A researcher’s quest to make heat pumps frost-free

A Saskatchewan researcher is looking for ways to help heat pumps stay frost-free in the cold.

Amirreza Mahmoudi, a doctoral candidate at the University of Saskatchewan, said that while heat pump technology is improving, frost is proving to be a formidable enemy because it sticks to the coils and reduces performance during freezing winters.

Heat pumps, which act as heaters in the winter and air conditioners in the summer, are becoming an increasingly popular trade-in for homes that run on natural gas or oil. Fossil fuel heating systems can reach up to 98 percent efficiency, while heat pumps can be between 200 and 540 percent efficient because they transfer heat rather than generate it.

Because they use much less electricity and do not run on fossil fuels, heat pumps are an important way to reduce emissions, especially as Canada moves toward its 2050 net-zero emissions goal.

Mahmoudi’s research focuses on finding a solution to modernize heat pumps that are already manufactured and make them frost-resistant. The most promising so far is a membrane attached to the outside of a heat pump to prevent frost.

Heat pumps typically look like air conditioners and are located outside a home. The refrigerant fluid runs through exterior coils, transferring heat from the outside air to the interior of the house. In humid climates, like Atlantic Canada, condensation can stick to those coils and freeze.

Heat pumps have a defrost cycle to solve the problem of frost buildup. When it is very cold and frost accumulates, heat pumps turn off and go into defrost mode. When that happens, a backup heat source, such as oil, gas, or electricity, is turned on. While some heat pumps can operate without backup sources, cold climates typically require them; Otherwise, cold air enters homes during the defrost cycle without heat to replace it.

Reducing frost on heat pumps would reduce the need for backup heat sources and at the same time reduce emissions and, as a result, home heating bills, explains Mahmoudi. He says the key to a frost-free system could be covering the coils with membrane energy exchangers, which have small pores to allow air but not moisture to pass through. Inside the exchanger is a liquid desiccant, much like the silica gel packets you might find in a box of new electronics, to absorb moisture.

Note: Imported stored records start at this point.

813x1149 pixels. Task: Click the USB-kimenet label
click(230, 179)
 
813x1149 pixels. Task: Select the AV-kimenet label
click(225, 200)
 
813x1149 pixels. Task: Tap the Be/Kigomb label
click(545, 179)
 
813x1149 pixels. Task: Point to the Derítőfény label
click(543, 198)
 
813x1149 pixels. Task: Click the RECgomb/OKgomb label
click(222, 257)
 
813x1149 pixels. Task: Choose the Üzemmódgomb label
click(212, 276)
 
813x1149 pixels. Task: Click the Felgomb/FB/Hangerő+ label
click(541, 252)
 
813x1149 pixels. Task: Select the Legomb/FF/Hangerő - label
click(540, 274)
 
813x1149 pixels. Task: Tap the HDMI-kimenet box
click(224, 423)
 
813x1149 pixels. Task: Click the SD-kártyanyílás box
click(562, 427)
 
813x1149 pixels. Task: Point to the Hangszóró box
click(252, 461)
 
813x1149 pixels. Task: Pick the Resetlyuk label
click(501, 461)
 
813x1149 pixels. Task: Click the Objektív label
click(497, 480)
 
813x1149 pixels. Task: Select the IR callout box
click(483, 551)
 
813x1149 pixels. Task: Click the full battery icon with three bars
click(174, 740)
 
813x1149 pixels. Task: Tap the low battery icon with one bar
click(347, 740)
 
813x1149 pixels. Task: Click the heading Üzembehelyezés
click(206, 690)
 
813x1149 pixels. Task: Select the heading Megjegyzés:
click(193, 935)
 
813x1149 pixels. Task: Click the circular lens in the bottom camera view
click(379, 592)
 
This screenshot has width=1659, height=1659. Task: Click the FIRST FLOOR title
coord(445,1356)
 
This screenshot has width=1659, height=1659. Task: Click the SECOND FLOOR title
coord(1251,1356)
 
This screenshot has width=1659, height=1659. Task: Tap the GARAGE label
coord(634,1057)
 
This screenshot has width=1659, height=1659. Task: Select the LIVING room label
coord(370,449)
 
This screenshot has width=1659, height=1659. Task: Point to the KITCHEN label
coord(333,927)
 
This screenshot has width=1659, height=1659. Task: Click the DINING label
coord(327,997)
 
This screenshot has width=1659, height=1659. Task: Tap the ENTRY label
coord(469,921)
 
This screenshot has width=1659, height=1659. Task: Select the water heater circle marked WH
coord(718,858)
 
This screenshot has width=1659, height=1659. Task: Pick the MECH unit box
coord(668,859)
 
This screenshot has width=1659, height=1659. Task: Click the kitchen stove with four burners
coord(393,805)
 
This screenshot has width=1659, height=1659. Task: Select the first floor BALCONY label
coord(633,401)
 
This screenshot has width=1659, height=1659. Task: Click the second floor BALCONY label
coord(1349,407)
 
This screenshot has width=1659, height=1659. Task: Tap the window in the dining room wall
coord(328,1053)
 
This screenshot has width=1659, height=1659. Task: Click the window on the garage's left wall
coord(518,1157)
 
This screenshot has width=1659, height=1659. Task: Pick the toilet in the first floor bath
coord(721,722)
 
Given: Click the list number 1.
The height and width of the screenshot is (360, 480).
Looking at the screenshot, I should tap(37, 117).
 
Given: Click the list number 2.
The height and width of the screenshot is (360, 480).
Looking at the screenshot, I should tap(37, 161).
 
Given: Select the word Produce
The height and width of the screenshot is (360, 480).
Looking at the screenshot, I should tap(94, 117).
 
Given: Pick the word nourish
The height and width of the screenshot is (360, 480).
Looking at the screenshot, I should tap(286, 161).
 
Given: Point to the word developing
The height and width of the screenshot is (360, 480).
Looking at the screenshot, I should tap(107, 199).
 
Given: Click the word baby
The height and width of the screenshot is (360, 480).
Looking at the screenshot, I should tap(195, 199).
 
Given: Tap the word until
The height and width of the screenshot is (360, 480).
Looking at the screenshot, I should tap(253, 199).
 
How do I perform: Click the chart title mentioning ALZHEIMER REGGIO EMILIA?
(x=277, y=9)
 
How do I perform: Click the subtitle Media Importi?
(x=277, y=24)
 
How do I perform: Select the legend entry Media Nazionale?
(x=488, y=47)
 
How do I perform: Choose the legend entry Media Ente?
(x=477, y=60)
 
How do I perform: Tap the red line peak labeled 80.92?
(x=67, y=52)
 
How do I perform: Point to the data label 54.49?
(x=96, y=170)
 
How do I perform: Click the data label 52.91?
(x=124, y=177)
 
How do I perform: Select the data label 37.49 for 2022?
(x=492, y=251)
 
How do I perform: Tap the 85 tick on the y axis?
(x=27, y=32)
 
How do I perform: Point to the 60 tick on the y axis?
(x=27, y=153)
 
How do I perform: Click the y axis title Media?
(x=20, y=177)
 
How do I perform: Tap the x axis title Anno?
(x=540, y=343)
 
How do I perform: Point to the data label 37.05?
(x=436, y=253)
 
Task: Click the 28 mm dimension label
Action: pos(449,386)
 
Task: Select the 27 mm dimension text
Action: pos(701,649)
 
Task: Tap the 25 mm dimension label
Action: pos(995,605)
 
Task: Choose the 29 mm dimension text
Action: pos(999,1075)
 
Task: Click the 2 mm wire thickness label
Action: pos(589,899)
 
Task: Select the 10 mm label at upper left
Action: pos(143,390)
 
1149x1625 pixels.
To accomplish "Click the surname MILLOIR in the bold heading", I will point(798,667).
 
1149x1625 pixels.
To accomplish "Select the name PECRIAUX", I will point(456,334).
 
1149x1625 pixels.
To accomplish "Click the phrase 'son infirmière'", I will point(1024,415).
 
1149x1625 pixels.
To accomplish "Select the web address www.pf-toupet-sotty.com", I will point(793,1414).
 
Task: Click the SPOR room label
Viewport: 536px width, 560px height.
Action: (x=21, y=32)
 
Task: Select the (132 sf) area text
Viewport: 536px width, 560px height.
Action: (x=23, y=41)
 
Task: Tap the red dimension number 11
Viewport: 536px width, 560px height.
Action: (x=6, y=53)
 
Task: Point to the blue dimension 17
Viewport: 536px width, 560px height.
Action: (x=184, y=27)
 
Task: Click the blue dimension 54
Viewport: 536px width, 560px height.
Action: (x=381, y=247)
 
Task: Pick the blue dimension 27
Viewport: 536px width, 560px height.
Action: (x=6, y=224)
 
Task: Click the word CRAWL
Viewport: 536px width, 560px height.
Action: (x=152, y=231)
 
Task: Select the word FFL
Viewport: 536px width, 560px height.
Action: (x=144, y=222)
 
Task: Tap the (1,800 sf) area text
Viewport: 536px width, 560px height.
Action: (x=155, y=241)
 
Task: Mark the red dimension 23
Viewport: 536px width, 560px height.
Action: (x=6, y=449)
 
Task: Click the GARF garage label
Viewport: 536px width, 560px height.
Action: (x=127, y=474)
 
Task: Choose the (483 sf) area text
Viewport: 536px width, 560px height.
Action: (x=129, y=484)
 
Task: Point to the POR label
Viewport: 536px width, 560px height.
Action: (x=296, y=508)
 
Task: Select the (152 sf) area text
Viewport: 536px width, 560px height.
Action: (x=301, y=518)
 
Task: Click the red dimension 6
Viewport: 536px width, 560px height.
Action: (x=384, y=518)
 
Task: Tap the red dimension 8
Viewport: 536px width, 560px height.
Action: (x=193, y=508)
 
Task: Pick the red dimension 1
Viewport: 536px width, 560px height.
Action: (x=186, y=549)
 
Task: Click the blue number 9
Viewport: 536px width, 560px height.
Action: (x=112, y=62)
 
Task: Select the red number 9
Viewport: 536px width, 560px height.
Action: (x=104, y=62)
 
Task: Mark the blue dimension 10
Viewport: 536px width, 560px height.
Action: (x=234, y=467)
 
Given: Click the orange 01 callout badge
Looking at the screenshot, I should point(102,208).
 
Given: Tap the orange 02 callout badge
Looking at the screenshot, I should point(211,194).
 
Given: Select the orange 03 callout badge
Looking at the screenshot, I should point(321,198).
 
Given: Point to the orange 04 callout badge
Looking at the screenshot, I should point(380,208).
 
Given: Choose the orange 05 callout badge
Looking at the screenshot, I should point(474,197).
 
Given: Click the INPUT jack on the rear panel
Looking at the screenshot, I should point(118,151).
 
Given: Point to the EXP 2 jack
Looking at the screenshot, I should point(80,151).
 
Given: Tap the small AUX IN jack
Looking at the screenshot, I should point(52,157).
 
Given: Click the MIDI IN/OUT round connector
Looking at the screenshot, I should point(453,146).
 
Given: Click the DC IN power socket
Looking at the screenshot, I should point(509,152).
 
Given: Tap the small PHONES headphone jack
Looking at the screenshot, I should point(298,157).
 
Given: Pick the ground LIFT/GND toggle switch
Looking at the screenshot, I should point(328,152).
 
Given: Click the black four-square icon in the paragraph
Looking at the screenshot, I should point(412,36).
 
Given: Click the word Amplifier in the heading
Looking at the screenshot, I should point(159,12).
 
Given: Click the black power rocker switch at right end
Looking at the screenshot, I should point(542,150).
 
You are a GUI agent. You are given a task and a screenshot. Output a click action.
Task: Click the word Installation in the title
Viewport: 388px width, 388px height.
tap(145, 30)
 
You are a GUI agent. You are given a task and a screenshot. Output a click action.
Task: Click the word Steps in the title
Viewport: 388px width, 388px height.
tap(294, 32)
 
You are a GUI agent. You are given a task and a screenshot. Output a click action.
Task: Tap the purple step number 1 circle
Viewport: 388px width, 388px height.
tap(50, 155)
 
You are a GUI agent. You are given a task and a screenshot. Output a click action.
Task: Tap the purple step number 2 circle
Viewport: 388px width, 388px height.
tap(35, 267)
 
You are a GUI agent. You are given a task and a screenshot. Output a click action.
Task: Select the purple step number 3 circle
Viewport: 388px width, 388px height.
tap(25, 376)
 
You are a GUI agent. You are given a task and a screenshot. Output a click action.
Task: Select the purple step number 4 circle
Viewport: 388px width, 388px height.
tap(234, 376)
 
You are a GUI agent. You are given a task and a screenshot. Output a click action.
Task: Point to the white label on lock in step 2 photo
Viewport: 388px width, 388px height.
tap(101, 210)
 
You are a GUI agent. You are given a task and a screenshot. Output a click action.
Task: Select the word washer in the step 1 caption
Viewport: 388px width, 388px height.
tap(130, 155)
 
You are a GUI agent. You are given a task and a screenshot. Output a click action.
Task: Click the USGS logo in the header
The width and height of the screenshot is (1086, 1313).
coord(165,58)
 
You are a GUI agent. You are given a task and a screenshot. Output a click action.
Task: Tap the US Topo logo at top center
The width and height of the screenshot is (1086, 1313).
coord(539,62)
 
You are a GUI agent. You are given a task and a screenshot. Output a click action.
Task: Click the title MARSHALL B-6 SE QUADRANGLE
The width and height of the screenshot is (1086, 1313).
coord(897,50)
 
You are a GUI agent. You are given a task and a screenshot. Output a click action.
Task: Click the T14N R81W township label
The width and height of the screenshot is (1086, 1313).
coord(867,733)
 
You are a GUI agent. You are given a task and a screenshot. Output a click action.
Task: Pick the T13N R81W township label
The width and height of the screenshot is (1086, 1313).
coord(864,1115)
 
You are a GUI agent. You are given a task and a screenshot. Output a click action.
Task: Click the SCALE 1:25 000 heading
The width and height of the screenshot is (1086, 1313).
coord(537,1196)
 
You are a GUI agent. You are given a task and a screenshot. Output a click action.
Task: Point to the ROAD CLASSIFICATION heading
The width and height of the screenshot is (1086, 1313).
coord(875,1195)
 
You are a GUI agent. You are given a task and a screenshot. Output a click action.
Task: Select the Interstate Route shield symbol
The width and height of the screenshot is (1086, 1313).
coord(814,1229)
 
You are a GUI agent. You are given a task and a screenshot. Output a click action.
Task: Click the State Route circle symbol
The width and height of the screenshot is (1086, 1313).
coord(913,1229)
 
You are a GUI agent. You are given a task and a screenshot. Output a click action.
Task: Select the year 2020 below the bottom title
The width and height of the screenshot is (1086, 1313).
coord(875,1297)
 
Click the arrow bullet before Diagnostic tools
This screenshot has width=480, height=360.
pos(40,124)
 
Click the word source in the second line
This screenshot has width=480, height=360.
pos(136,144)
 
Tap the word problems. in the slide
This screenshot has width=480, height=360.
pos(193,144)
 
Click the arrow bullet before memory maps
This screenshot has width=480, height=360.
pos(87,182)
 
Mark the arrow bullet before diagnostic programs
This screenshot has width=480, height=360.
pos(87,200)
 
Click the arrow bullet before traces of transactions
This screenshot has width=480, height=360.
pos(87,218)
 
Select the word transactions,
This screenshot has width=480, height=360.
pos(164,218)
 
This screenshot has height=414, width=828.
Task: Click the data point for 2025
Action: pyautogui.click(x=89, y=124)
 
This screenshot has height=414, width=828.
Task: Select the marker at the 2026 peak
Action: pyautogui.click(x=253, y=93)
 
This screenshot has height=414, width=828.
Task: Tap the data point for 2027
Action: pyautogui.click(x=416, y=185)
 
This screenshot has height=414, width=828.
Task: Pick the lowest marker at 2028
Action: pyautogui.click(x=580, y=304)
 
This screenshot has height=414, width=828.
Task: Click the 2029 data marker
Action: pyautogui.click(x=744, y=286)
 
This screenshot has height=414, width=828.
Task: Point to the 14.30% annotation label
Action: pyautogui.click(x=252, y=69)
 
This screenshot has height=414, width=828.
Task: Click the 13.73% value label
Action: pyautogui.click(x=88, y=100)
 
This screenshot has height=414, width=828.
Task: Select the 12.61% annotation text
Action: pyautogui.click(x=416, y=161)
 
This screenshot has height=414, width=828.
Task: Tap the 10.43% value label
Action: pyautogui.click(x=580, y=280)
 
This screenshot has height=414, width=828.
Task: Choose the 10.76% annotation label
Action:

These membranes have been shown to prevent frost formation in other machines such as air conditioners, but have not yet been used with heat pumps, Mahmoudi said.

The research focuses on finding a solution to modernize the heat pumps that are already manufactured and make them frost-resistant. The most promising so far? Membrane attached to the outside of a heat pump to prevent frost.

“We just have to figure out how to combine these two things, membrane energy exchangers and heat pumps, so that they work as a single device that can be marketed,” he explained.

“It’s important because when you think about commercial products, you have to think about all the capabilities of the manufacturer and their profitability.”

At the University of Saskatchewan, Mahmoudi works with Siddhartha Gollamudi on a research group to address current barriers hindering the widespread adoption of heat pumps in Canada. Mahmoudi said the group’s frost research is at a preliminary stage and will help it discover how potential membranes could hinder heat pump performance and ways to avoid it.

While frost is the most pressing issue for humid coastal communities, in places like the prairies, the challenge has more to do with heat pump performance in extremely cold temperatures. In Saskatchewan, temperatures can reach as low as -40 C, but it’s very dry, so Gollamudi is researching how to make heat pumps efficient in especially cold temperatures.

Natural gas is much cheaper than electricity in Saskatchewan, so efficiency is key, Gollamudi explained. A recent paper from the University of Oxford found that heat pumps are two to three times more efficient (or use two to three times less energy) than their oil and gas counterparts, specifically at temperatures ranging between 10 C and -20 c.

But for widespread adoption of heat pumps to be successful and feasible across Canada, issues of frost and efficiency in temperatures below -20 C will need to be addressed.

“Each province has its own challenge in terms of performance, in terms of economy, in terms of emissions. Heat pumps are part of a solution, and not the only one, because it is necessary to have a cleaner network for these systems to work,” explained Gollamudi.